The sky didn't fall in on the first day after Donald Trump's election.
It got lower, leaden, the clear blue optimism of Election Day giving way to a sullen grey shroud over Manhattan.
Wall Street rebounded, the conversations on the sidewalks were about anything but the election. New York flexed to its usual soundtrack of sirens and self-interest.
Trump woke as President-Elect in his penthouse atop Trump Tower on 5th Avenue.
One block away, Hillary Clinton woke - if she slept at all - at the Peninsula Hotel ("Fifth Avenue's most glamorous address") where suites start at US$995 a night.
They were two nominees brought much closer by geography than they had been during the campaign.
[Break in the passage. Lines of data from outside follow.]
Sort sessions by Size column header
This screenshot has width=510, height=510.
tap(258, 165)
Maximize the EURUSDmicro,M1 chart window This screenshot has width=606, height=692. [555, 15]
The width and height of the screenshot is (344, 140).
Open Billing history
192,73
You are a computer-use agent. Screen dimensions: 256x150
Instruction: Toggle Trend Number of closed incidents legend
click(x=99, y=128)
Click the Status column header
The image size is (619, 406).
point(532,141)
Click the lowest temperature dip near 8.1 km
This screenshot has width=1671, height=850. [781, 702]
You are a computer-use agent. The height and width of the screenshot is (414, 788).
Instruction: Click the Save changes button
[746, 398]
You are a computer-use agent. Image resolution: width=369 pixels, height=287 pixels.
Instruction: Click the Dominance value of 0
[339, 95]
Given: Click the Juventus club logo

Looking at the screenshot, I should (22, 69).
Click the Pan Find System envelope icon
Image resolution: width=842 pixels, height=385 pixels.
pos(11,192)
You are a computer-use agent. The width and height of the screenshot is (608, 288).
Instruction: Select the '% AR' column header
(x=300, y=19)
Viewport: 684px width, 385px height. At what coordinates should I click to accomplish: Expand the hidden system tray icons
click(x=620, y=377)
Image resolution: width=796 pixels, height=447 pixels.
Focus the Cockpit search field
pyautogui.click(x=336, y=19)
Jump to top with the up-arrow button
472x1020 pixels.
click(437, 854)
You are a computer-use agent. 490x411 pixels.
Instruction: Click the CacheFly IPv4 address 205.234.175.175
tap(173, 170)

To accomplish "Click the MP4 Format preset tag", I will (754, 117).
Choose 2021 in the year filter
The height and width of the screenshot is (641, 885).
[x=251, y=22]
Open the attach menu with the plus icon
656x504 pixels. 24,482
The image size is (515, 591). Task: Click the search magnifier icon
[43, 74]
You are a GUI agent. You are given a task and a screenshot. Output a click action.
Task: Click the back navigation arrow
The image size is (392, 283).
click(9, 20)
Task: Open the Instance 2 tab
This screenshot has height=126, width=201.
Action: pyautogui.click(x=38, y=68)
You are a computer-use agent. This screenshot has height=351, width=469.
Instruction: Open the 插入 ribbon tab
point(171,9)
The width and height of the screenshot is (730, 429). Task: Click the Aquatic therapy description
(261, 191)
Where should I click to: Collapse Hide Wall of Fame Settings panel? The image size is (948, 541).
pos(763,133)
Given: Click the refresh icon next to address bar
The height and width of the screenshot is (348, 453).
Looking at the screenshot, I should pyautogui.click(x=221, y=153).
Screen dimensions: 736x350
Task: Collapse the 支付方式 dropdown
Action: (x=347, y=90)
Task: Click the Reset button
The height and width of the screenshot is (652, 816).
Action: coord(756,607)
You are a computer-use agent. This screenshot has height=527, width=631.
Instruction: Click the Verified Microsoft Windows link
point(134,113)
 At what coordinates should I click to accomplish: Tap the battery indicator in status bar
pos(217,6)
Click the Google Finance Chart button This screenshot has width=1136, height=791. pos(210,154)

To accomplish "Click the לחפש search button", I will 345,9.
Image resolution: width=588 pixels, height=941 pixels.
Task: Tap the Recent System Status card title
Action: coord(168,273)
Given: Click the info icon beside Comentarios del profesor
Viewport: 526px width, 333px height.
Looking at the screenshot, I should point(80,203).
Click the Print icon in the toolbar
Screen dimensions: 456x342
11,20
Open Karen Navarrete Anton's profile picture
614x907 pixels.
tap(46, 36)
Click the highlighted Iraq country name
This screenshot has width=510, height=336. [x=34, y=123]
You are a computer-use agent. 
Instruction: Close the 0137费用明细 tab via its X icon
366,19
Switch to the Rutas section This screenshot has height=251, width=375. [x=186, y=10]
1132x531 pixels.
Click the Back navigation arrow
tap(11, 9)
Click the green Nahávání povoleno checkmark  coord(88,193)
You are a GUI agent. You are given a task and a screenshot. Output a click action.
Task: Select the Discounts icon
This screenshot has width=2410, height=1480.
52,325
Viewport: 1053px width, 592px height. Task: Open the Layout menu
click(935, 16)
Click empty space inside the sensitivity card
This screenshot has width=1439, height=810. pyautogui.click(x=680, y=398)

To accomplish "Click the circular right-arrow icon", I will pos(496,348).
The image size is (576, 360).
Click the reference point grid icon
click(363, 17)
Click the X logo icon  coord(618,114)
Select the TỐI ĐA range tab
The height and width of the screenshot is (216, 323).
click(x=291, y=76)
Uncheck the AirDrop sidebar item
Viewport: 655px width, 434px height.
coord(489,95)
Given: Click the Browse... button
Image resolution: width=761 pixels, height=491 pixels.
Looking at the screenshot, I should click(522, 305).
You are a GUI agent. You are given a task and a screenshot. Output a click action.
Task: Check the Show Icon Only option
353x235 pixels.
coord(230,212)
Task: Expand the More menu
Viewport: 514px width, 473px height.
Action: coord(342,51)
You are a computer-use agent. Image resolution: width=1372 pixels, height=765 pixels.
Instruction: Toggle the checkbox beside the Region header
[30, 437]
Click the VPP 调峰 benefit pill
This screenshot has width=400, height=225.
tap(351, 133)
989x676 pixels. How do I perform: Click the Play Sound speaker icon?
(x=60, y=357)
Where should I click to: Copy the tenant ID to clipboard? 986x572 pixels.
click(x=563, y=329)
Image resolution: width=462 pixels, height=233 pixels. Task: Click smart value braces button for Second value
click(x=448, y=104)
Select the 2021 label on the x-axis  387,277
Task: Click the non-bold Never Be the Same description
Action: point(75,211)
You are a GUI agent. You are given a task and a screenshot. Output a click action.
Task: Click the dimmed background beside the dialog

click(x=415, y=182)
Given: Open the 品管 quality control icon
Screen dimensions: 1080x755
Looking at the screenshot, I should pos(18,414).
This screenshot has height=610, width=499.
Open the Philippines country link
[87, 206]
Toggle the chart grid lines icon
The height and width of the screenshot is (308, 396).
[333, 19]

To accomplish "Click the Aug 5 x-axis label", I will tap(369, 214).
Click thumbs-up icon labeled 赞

But what must Clinton have been thinking?
She was a no-show at her own election night bash, letting campaign chairman John Podesta take the stage, primarily to tell people to go home.
Today she appeared late morning at another Manhattan hotel, the New Yorker, where she delivered a classy and personal concession speech in which she said America owed the President-Elect an open mind.
She and Trump finally converged through pragmatism as well as geography. The opprobrium of the campaign would have been impossible for either to sustain.
Trump's address to a baying crowd at the Hilton last night featured praise for Clinton's record of public service. But you can afford to accept the result when you win.
Like Clinton, Barack Obama accepted it well regardless, calling Trump about 3.30am to congratulate him, inviting him to the White House for a meeting tomorrow to start the succession process.
Despite Obama's high approval ratings, the American people have given Trump and his "movement" a mandate for change. Today, the Republicans confirmed their intention to repeal Obamacare at the first opportunity.
The recriminations are underway and they go beyond the Democrats. The media are questioning the pro-Clinton polling that skewed - and skewered - expectations and blindsided the world.
They shouldn't be too harsh. Clinton will win the popular vote, if not the presidency, and the final national polls gave her a slim edge. Already there is chatter about electoral reform.
But the polls in key battlegrounds like Pennsylvania were spectacularly wrong. Sometimes you just have to look for the signs. Literally.
Driving through swing states like North Carolina, Ohio and Pennsylvania, there were significantly more signs for Trump and Pence than for Clinton and Kaine.
That's not scientific, but, clearly, neither are the polls. If his victory sounds the death knell for current polling models it will be just one way Trump reshapes the political map.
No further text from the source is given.